A survey on algorithms to characterize transcription factor binding sites

Abstract

Transcription factors (TFs) are key regulatory proteins that control the transcriptional rate of cells by binding short DNA sequences called transcription factor binding sites (TFBS) or motifs. Identifying and characterizing TFBS is fundamental to understanding the regulatory mechanisms governing the transcriptional state of cells. During the last decades, several experimental methods have been developed to recover DNA sequences containing TFBS. In parallel, computational methods have been proposed to discover and identify TFBS motifs based on these DNA sequences. This is one of the most widely investigated problems in bioinformatics and is referred to as the motif discovery problem. In this manuscript, we review classical and novel experimental and computational methods developed to discover and characterize TFBS motifs in DNA sequences, highlighting their advantages and drawbacks. We also discuss open challenges and future perspectives that could fill the remaining gaps in the field.

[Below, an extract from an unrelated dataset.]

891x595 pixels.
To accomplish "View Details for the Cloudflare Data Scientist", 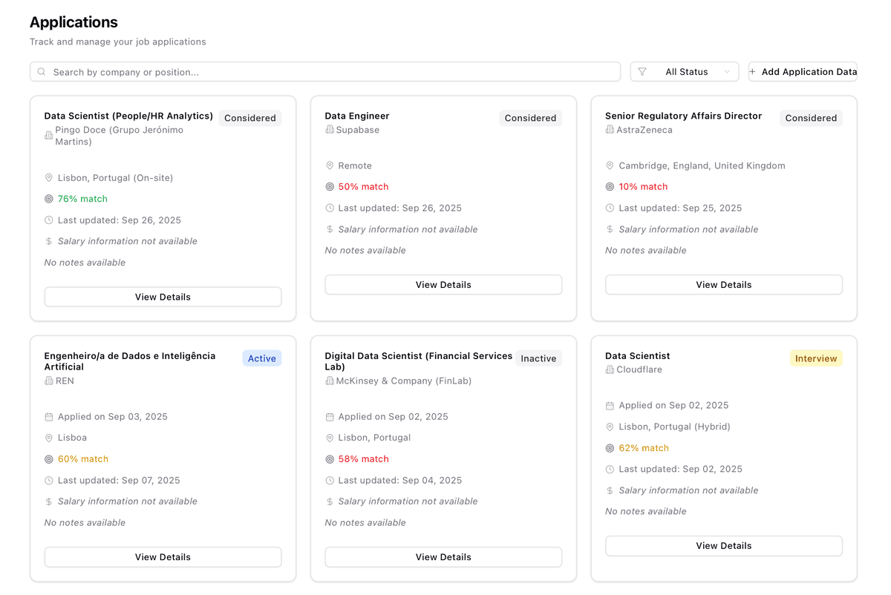I will [x=724, y=546].
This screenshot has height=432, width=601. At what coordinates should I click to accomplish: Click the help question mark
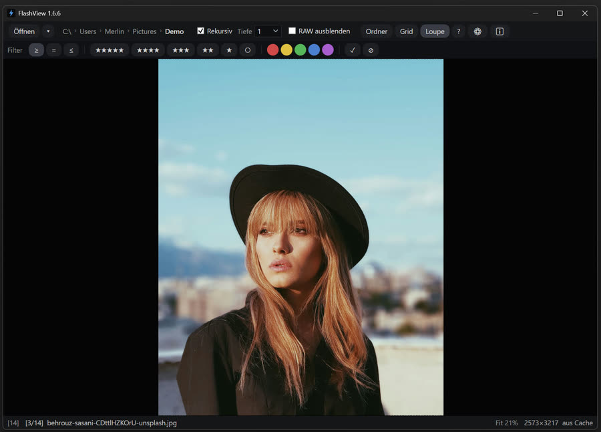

Keywords: motif discovery algorithms; motif models; transcription factors; transcription factors motif discovery.

Figure 1

Experimental and computational methods to discover TFBS and popular models to represent binding site motifs. Protein binding microarray (PBM), HT-SELEX and ChIP-seq have become the most popular assays to determine TF binding preferences and identify their target sites (TFBS) in recent years. Computational motif discovery methods can be grouped into five classes, based on the algorithms employed to discover TFBS: enumerative, alignment-based, probabilistic graphical model-based, SVM-based and DNN-based methods. TFBS sequences prioritized by motif discovery algorithms are encoded in computational models representing the binding preferences of the investigated TFs.